Material for this task =>
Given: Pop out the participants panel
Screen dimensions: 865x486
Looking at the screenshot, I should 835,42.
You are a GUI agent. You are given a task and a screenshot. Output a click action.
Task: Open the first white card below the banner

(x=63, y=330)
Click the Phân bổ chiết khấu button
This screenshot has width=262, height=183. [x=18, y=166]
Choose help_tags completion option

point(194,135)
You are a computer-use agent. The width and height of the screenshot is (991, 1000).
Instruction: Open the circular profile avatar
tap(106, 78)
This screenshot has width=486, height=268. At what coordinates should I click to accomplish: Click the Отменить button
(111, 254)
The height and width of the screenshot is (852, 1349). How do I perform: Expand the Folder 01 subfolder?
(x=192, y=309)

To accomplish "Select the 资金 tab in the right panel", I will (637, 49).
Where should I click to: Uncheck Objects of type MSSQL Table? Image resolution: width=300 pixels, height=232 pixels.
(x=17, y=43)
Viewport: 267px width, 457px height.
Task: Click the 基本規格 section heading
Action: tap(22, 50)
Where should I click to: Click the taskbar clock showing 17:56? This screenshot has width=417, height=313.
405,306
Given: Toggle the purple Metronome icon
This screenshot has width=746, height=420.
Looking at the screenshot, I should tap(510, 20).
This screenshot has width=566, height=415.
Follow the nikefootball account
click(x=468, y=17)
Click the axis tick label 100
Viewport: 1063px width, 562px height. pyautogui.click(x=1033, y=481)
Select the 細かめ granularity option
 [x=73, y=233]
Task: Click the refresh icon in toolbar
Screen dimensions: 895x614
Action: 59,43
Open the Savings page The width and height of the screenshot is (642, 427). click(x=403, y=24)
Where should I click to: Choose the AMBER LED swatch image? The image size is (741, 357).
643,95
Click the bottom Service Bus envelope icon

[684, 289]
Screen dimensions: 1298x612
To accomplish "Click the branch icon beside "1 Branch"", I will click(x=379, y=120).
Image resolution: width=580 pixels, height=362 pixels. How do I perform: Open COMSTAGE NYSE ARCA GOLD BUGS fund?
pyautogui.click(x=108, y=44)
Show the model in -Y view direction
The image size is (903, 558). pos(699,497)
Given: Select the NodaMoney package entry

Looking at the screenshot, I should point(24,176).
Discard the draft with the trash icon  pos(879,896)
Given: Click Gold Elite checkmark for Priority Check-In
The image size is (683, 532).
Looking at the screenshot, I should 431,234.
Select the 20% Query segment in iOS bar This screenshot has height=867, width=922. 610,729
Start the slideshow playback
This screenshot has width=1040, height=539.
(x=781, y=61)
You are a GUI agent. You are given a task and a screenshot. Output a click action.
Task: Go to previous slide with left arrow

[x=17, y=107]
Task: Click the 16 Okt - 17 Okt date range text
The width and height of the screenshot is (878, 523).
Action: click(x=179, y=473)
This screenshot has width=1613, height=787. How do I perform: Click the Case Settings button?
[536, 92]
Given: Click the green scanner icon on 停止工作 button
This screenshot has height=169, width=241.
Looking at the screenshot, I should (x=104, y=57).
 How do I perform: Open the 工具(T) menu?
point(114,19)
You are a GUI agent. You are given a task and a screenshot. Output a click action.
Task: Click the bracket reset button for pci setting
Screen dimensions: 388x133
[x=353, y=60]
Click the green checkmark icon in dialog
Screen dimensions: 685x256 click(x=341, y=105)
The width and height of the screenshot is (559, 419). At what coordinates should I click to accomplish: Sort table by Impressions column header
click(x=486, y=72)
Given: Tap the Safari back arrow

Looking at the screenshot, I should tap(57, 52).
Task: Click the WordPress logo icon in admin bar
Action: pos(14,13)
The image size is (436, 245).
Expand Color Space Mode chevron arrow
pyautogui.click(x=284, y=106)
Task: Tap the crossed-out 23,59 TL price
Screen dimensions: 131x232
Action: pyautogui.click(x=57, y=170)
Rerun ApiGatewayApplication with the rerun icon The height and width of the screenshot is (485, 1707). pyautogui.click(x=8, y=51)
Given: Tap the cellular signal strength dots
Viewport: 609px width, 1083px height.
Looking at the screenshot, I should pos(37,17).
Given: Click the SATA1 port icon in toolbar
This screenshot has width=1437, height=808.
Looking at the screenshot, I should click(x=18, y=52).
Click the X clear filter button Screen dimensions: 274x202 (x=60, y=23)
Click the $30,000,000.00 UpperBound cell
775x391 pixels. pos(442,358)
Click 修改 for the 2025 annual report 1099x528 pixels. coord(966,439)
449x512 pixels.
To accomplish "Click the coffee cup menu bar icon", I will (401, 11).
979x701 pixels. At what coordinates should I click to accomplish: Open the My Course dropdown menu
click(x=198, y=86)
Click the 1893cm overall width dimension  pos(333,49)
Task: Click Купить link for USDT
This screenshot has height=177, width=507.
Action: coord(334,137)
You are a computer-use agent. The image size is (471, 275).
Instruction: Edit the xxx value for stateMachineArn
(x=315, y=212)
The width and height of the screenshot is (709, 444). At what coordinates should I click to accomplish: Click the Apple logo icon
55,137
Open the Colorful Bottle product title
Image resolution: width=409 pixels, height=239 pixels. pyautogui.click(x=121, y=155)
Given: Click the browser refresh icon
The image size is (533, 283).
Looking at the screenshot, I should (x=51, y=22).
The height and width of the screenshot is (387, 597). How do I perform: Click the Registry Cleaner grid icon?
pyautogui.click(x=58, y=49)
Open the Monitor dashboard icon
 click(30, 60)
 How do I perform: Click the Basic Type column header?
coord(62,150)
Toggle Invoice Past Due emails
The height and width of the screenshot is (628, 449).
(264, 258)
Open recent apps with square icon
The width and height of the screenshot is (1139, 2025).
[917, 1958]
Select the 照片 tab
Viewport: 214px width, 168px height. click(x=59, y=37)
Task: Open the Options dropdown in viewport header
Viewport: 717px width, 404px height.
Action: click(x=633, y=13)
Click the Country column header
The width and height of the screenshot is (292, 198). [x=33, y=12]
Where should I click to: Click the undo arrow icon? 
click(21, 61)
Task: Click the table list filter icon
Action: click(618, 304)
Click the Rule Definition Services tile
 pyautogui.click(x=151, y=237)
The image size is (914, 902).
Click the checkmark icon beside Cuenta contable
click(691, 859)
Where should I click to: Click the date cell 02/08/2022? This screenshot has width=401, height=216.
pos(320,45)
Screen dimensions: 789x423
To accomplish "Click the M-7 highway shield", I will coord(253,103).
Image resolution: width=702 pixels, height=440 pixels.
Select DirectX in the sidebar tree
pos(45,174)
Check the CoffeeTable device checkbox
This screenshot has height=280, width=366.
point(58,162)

Problem details => The records must be given again in full, exactly as they were written.

The answer =>
Given: Pop out the participants panel
Screen dimensions: 865x486
Looking at the screenshot, I should 835,42.
You are a GUI agent. You are given a task and a screenshot. Output a click action.
Task: Open the first white card below the banner

(x=63, y=330)
Click the Phân bổ chiết khấu button
This screenshot has width=262, height=183. [x=18, y=166]
Choose help_tags completion option

point(194,135)
You are a computer-use agent. The width and height of the screenshot is (991, 1000).
Instruction: Open the circular profile avatar
tap(106, 78)
This screenshot has width=486, height=268. At what coordinates should I click to accomplish: Click the Отменить button
(111, 254)
The height and width of the screenshot is (852, 1349). How do I perform: Expand the Folder 01 subfolder?
(x=192, y=309)

To accomplish "Select the 资金 tab in the right panel", I will (637, 49).
Where should I click to: Uncheck Objects of type MSSQL Table? Image resolution: width=300 pixels, height=232 pixels.
(x=17, y=43)
Viewport: 267px width, 457px height.
Task: Click the 基本規格 section heading
Action: tap(22, 50)
Where should I click to: Click the taskbar clock showing 17:56? This screenshot has width=417, height=313.
405,306
Given: Toggle the purple Metronome icon
This screenshot has width=746, height=420.
Looking at the screenshot, I should tap(510, 20).
This screenshot has width=566, height=415.
Follow the nikefootball account
click(x=468, y=17)
Click the axis tick label 100
Viewport: 1063px width, 562px height. pyautogui.click(x=1033, y=481)
Select the 細かめ granularity option
 [x=73, y=233]
Task: Click the refresh icon in toolbar
Screen dimensions: 895x614
Action: 59,43
Open the Savings page The width and height of the screenshot is (642, 427). click(x=403, y=24)
Where should I click to: Choose the AMBER LED swatch image? The image size is (741, 357).
643,95
Click the bottom Service Bus envelope icon

[684, 289]
Screen dimensions: 1298x612
To accomplish "Click the branch icon beside "1 Branch"", I will click(x=379, y=120).
Image resolution: width=580 pixels, height=362 pixels. How do I perform: Open COMSTAGE NYSE ARCA GOLD BUGS fund?
pyautogui.click(x=108, y=44)
Show the model in -Y view direction
The image size is (903, 558). pos(699,497)
Given: Select the NodaMoney package entry

Looking at the screenshot, I should point(24,176).
Discard the draft with the trash icon  pos(879,896)
Given: Click Gold Elite checkmark for Priority Check-In
The image size is (683, 532).
Looking at the screenshot, I should 431,234.
Select the 20% Query segment in iOS bar This screenshot has height=867, width=922. 610,729
Start the slideshow playback
This screenshot has width=1040, height=539.
(x=781, y=61)
You are a GUI agent. You are given a task and a screenshot. Output a click action.
Task: Go to previous slide with left arrow

[x=17, y=107]
Task: Click the 16 Okt - 17 Okt date range text
The width and height of the screenshot is (878, 523).
Action: click(x=179, y=473)
This screenshot has width=1613, height=787. How do I perform: Click the Case Settings button?
[536, 92]
Given: Click the green scanner icon on 停止工作 button
This screenshot has height=169, width=241.
Looking at the screenshot, I should (x=104, y=57).
 How do I perform: Open the 工具(T) menu?
point(114,19)
You are a GUI agent. You are given a task and a screenshot. Output a click action.
Task: Click the bracket reset button for pci setting
Screen dimensions: 388x133
[x=353, y=60]
Click the green checkmark icon in dialog
Screen dimensions: 685x256 click(x=341, y=105)
The width and height of the screenshot is (559, 419). At what coordinates should I click to accomplish: Sort table by Impressions column header
click(x=486, y=72)
Given: Tap the Safari back arrow

Looking at the screenshot, I should tap(57, 52).
Task: Click the WordPress logo icon in admin bar
Action: pos(14,13)
The image size is (436, 245).
Expand Color Space Mode chevron arrow
pyautogui.click(x=284, y=106)
Task: Tap the crossed-out 23,59 TL price
Screen dimensions: 131x232
Action: pyautogui.click(x=57, y=170)
Rerun ApiGatewayApplication with the rerun icon The height and width of the screenshot is (485, 1707). pyautogui.click(x=8, y=51)
Given: Tap the cellular signal strength dots
Viewport: 609px width, 1083px height.
Looking at the screenshot, I should pos(37,17).
Given: Click the SATA1 port icon in toolbar
This screenshot has width=1437, height=808.
Looking at the screenshot, I should click(x=18, y=52).
Click the X clear filter button Screen dimensions: 274x202 (x=60, y=23)
Click the $30,000,000.00 UpperBound cell
775x391 pixels. pos(442,358)
Click 修改 for the 2025 annual report 1099x528 pixels. coord(966,439)
449x512 pixels.
To accomplish "Click the coffee cup menu bar icon", I will (401, 11).
979x701 pixels. At what coordinates should I click to accomplish: Open the My Course dropdown menu
click(x=198, y=86)
Click the 1893cm overall width dimension  pos(333,49)
Task: Click Купить link for USDT
This screenshot has height=177, width=507.
Action: coord(334,137)
You are a computer-use agent. The image size is (471, 275).
Instruction: Edit the xxx value for stateMachineArn
(x=315, y=212)
The width and height of the screenshot is (709, 444). At what coordinates should I click to accomplish: Click the Apple logo icon
55,137
Open the Colorful Bottle product title
Image resolution: width=409 pixels, height=239 pixels. pyautogui.click(x=121, y=155)
Given: Click the browser refresh icon
The image size is (533, 283).
Looking at the screenshot, I should (x=51, y=22).
The height and width of the screenshot is (387, 597). How do I perform: Click the Registry Cleaner grid icon?
pyautogui.click(x=58, y=49)
Open the Monitor dashboard icon
 click(30, 60)
 How do I perform: Click the Basic Type column header?
coord(62,150)
Toggle Invoice Past Due emails
The height and width of the screenshot is (628, 449).
(264, 258)
Open recent apps with square icon
The width and height of the screenshot is (1139, 2025).
[917, 1958]
Select the 照片 tab
Viewport: 214px width, 168px height. click(x=59, y=37)
Task: Open the Options dropdown in viewport header
Viewport: 717px width, 404px height.
Action: click(x=633, y=13)
Click the Country column header
The width and height of the screenshot is (292, 198). [x=33, y=12]
Where should I click to: Click the undo arrow icon? 
click(21, 61)
Task: Click the table list filter icon
Action: click(618, 304)
Click the Rule Definition Services tile
 pyautogui.click(x=151, y=237)
The image size is (914, 902).
Click the checkmark icon beside Cuenta contable
click(691, 859)
Where should I click to: Click the date cell 02/08/2022? This screenshot has width=401, height=216.
pos(320,45)
Screen dimensions: 789x423
To accomplish "Click the M-7 highway shield", I will coord(253,103).
Image resolution: width=702 pixels, height=440 pixels.
Select DirectX in the sidebar tree
pos(45,174)
Check the CoffeeTable device checkbox
This screenshot has height=280, width=366.
point(58,162)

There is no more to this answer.